Hayatımızda ne kadar çok yarış var. Aşkta, işte, okulda, evde, sokakta… Say say bitmez. Televizyondaki yarışmalara belki ondan fena takıldık, fena ciddiye aldık. Birçoğunun yerine kendimizi koyarak, hatta SMS’ler göndererek, sevdiğimiz yarışmacıların elenmemesini sağladık. Tabii bir yandan o yapımcılara da para kazandırdık. Buna bile bile, göz göre göre lades dedik. İddialara girmekten, hatta konuları masaya yatırıp kavgalar bile etmekten kendimizi alamadık...
Bu macera çok uzun yıllar önce başladı. Pazar eğlencelerimiz yarışmalardı. Erkan Yolaç’in “Evet-Hayır”ı ve Cenk Koray’in “Tele Kutusu”. O zamanlar tuşlu, otomatik aramalı telefonlar da yoktu. Parmakla numaraları çevir çevir dur. Evin diğer ferdi nöbeti devr alır, o da çevirirdi. Pes edilmeyecekti. Sonuç? Bugün de olmadı, belki yarına...

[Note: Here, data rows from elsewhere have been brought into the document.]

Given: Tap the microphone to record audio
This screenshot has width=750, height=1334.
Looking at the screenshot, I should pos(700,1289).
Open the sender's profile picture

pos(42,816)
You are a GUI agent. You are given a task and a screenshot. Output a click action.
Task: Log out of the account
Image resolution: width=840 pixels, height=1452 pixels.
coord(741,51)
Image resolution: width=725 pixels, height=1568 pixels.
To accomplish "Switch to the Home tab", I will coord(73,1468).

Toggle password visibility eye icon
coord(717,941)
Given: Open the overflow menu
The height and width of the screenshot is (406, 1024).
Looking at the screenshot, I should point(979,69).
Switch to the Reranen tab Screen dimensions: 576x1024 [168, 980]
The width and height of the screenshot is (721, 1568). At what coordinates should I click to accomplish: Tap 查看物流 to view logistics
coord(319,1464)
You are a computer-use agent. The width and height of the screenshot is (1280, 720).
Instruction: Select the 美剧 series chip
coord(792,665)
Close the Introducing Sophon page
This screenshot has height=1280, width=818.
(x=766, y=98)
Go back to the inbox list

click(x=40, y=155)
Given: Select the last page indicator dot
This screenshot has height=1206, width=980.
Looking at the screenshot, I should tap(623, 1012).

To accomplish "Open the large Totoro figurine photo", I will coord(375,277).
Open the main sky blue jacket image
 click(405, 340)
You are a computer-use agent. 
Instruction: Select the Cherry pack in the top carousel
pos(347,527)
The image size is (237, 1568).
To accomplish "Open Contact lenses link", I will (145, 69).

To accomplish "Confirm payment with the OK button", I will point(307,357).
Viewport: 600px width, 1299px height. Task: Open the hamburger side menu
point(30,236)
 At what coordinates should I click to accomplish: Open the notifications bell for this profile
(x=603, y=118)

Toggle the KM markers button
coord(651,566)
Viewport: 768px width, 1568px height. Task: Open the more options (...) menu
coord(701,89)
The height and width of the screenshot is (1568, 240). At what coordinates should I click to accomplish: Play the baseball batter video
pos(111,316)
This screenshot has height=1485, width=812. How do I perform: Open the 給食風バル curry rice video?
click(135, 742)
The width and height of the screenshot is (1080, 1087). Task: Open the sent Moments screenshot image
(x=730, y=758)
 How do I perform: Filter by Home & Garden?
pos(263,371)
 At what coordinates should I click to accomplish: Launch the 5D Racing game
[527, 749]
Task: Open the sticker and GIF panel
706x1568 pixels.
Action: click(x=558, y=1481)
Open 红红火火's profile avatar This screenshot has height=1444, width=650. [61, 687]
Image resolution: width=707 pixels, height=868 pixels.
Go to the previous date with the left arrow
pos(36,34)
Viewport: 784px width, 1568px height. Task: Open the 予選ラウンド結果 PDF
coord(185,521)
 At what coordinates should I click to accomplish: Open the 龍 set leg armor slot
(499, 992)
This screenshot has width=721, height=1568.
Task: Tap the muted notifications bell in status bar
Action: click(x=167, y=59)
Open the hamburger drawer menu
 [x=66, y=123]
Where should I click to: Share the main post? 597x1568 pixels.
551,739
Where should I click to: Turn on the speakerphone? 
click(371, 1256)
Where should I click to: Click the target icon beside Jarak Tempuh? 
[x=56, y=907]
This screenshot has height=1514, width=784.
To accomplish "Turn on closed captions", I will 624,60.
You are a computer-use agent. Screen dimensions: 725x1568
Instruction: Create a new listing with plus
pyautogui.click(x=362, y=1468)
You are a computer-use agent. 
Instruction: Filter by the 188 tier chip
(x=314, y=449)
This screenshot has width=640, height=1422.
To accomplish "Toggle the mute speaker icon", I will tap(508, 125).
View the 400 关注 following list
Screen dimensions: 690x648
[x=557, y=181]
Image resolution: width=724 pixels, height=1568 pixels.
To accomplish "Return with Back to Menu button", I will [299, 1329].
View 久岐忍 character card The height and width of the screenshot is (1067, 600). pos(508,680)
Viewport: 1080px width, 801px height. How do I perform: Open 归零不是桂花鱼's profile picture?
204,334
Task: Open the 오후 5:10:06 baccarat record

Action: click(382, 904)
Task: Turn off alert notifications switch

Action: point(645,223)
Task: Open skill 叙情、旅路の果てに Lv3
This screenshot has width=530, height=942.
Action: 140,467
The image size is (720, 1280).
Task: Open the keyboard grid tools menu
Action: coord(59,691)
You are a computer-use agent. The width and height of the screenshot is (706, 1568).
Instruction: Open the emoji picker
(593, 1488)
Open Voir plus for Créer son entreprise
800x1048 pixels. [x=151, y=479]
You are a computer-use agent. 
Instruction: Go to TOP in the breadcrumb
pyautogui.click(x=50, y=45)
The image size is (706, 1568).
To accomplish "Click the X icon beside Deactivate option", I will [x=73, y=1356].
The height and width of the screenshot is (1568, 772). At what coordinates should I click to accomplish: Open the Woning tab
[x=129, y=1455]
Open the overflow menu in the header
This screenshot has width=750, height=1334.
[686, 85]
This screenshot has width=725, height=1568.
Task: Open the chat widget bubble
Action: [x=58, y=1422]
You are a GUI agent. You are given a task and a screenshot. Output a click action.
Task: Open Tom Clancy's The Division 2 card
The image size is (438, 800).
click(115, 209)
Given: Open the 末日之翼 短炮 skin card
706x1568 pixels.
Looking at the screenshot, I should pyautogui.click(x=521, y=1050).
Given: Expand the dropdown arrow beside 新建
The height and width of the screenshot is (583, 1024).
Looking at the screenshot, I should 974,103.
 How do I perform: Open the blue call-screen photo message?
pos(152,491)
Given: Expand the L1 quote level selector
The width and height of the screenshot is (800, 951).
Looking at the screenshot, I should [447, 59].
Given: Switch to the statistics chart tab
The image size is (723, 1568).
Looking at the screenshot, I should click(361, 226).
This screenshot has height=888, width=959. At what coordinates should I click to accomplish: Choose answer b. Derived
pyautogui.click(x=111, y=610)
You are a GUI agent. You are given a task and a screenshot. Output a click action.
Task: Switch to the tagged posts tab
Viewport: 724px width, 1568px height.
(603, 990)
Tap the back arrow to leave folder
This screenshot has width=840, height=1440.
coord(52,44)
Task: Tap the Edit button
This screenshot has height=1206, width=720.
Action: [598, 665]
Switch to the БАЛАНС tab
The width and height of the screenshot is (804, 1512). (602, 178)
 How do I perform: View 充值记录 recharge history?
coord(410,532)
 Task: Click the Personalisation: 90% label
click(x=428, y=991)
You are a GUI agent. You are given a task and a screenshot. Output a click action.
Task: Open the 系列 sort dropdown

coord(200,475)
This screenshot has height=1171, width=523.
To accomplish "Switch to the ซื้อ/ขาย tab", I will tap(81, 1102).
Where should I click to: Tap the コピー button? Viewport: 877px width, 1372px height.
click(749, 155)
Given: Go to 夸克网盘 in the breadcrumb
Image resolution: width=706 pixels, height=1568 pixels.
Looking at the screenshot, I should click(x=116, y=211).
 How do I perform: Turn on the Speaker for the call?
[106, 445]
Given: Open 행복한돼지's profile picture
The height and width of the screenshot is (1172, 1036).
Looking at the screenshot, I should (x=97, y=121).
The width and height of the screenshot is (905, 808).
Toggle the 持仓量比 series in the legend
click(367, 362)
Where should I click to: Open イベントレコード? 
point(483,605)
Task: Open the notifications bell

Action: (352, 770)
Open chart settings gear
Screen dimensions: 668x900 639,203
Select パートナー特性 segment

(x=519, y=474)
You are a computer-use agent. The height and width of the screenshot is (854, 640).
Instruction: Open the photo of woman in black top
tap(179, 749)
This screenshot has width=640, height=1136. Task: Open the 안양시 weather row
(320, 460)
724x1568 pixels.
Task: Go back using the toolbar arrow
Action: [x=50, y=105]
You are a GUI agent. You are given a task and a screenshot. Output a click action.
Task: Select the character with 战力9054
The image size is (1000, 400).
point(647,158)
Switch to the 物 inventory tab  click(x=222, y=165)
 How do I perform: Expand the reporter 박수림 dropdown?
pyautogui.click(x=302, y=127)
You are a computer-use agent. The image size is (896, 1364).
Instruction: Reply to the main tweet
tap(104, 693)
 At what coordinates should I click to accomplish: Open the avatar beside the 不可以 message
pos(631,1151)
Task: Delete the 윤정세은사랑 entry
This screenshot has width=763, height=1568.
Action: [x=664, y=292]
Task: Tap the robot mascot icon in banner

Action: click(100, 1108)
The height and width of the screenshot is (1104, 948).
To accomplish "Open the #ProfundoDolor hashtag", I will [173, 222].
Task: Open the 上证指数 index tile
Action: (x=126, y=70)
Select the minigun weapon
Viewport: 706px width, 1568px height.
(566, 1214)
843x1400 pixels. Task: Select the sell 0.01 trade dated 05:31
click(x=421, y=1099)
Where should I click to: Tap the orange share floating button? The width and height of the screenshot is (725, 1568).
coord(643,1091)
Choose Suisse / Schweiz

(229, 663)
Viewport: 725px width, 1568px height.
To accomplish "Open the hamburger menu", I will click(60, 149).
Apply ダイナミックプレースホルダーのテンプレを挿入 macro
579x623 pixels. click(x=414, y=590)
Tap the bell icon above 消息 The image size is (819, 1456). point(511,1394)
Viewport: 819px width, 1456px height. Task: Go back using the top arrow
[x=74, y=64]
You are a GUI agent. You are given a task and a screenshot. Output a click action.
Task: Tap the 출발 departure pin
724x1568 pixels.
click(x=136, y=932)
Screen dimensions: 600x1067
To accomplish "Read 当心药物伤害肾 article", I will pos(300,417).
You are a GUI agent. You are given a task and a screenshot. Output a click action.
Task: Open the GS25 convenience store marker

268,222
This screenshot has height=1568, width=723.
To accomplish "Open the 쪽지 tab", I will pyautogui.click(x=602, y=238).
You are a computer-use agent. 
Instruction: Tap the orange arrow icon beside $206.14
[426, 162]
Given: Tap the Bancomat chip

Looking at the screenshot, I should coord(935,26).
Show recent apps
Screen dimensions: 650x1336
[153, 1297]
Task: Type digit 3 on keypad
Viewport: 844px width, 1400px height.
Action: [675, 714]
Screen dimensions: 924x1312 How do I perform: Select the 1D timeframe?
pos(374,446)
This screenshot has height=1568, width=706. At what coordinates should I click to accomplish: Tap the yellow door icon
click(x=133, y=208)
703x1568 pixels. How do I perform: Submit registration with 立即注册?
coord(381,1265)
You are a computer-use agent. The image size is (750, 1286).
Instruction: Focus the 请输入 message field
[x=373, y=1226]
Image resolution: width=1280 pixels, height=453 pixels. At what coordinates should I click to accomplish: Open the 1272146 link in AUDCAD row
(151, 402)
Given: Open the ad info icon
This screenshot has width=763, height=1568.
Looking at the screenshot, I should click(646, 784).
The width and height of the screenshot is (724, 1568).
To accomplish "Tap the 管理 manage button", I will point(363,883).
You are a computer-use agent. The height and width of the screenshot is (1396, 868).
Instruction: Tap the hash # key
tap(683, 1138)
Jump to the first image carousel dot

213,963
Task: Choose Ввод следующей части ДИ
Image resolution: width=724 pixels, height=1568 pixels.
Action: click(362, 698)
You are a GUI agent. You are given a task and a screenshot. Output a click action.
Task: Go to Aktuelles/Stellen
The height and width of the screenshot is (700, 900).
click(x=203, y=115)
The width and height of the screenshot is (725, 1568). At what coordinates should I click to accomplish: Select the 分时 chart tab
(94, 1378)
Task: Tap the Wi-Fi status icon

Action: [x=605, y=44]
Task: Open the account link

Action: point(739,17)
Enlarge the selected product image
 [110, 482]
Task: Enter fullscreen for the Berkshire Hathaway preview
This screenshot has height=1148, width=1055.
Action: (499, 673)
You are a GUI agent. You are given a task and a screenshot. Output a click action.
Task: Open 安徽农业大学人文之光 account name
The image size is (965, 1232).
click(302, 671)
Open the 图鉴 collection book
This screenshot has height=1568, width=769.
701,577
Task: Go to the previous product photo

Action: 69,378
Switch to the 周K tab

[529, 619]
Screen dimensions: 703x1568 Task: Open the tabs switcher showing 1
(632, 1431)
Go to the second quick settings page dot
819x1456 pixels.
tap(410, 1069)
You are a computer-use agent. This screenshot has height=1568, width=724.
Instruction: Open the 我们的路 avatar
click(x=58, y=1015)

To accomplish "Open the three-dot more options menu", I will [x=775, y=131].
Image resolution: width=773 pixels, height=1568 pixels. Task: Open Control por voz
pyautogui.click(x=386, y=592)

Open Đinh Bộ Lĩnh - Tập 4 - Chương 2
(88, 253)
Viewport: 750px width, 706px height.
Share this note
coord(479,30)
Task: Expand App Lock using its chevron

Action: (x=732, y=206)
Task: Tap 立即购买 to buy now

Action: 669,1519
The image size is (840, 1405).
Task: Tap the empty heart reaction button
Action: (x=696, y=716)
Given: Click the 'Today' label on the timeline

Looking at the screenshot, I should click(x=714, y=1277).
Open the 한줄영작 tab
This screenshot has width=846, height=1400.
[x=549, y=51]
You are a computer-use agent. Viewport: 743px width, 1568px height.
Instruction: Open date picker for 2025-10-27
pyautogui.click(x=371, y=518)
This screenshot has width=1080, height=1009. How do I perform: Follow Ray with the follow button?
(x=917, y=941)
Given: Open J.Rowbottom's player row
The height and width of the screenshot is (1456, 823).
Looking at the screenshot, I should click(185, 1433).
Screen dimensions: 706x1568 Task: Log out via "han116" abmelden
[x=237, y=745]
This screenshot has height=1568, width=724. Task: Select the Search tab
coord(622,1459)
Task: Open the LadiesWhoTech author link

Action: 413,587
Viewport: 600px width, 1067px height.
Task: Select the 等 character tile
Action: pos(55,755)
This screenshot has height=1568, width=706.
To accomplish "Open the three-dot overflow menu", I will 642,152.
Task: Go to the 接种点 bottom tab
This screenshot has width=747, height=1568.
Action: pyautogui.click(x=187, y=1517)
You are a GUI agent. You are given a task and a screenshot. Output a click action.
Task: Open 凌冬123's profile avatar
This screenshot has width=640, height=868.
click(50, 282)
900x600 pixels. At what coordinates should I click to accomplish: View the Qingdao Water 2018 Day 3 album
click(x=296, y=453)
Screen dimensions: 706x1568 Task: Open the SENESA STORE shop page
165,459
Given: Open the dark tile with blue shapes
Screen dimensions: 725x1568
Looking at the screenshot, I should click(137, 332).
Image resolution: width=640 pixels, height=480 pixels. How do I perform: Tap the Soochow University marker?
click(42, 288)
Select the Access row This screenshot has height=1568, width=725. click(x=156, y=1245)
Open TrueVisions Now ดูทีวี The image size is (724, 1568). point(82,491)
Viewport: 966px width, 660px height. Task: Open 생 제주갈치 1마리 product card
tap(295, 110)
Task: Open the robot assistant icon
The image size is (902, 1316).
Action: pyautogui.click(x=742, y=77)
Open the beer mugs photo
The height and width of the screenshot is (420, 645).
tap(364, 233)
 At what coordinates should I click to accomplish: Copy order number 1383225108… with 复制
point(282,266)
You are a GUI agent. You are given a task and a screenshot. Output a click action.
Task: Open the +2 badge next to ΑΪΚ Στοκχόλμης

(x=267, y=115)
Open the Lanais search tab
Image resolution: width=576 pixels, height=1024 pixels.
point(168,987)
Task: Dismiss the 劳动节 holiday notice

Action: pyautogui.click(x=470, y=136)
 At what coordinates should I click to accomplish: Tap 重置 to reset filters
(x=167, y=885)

“Bir kelime bir işleme” ne demeli? TV karşısına ailecek otururduk, elimizde kalem, kağıt. Program biter bitmez evde aramızda devam ederdik. Sonrasında hatırladığım, Çarkıfelek furyası. Mehmet Ali Erbil, neredeyse haftanın her günü esprileriyle, evlerimize konuk olmuştu. “Yardımcı olun Memet Ali Beeey…” Mehmet Ali Erbil’i hâlâ bizim akrabalardan biri gibi hissederim. Sonra, hatırladığım kadarı ile geçiyorum: Saklambaç “Kapının arkasında bakalım kim var?”, Var Mısın Yok Musun? “Kutunuzu açıyorum.” “Büyük hissediyorum Acun bey.”
“Hattın ucunda Hilmi bey var.” Ünlüler Sirki, Ünlüler Çiftliği, Aileler Yarışıyor, Oryantal Star, Dans Eder Misin?, Yok Böyle Dans, Star Akademi, Yemekteyiz, Yetenek Sizsiniz... Bu yarışmalar geçmişten günümüze saymakla bitmez.
Hayatımıza sloganlar bile soktular. En güzeli, “Biri Bizi Gözetliyor” furyasıydı. Melih, Hülya, Tarkan ve niceleri... Onların ev halleri ve kavgaları. Fena tutulmuştuk. Şimdilerde hiçbirini göremiyoruz. Oysa ne albümler, ne diziler, ne reklamlarda boy gösterdiler ve yok oldular. Tabii Pop Star kısmını unutmamak lazım. Onlar da yok oldular... Firdevs, Abidin, Bayhan, Mehtap…
Son günlerin en popüler ve seyretmekten kendimizi alamadığımız tüm yarışmalar nerdeyse Tv8’de. Survivor’cıyım. Turabi ve Hilmicem’i sevmiyorum. Hilmicem’in yerine oturmamış karakterine inanamıyorum. Bozok mu? O elendi diye nerdeyse zilleri takıp oynayacaktım. Fazla kaldı o adada daha erken dönmeli, hatta bana kalsa tekrar hiç gitmemeliydi. Keşke Duygu’da o kadar erken veda etmeseydi. Hakan ve Serenay’ı seviyorum. Kıbrıs yolcularını merakla bekliyorum.
Birde 8 aydır devam eden sanırım dünyanın en uzun yarışması olan Ütopya’ya takılıyorum arada. “Ne zaman bitecek bu yarışma?” diye soruyorlar cevap veremiyorum. Ne enteresan karakterler geldi geçti oradan da. Yarışmanın formatında var mı bilmiyorum ama o eve elenen güçlü isimlerin en azından 3 tanesini tekrar yollardım. Ne bomba olurdu. Semih’in sevgilisi Kürtülayn geri dönse ya da Serkan, ne bomba olur değil mi? Nasılsa gerçek hayatta yarışmıyor muyuz, hırslarımızla, kavgalarımızla ve kendimizle onlar gibi bir şekilde uğraş vermiyor muyuz?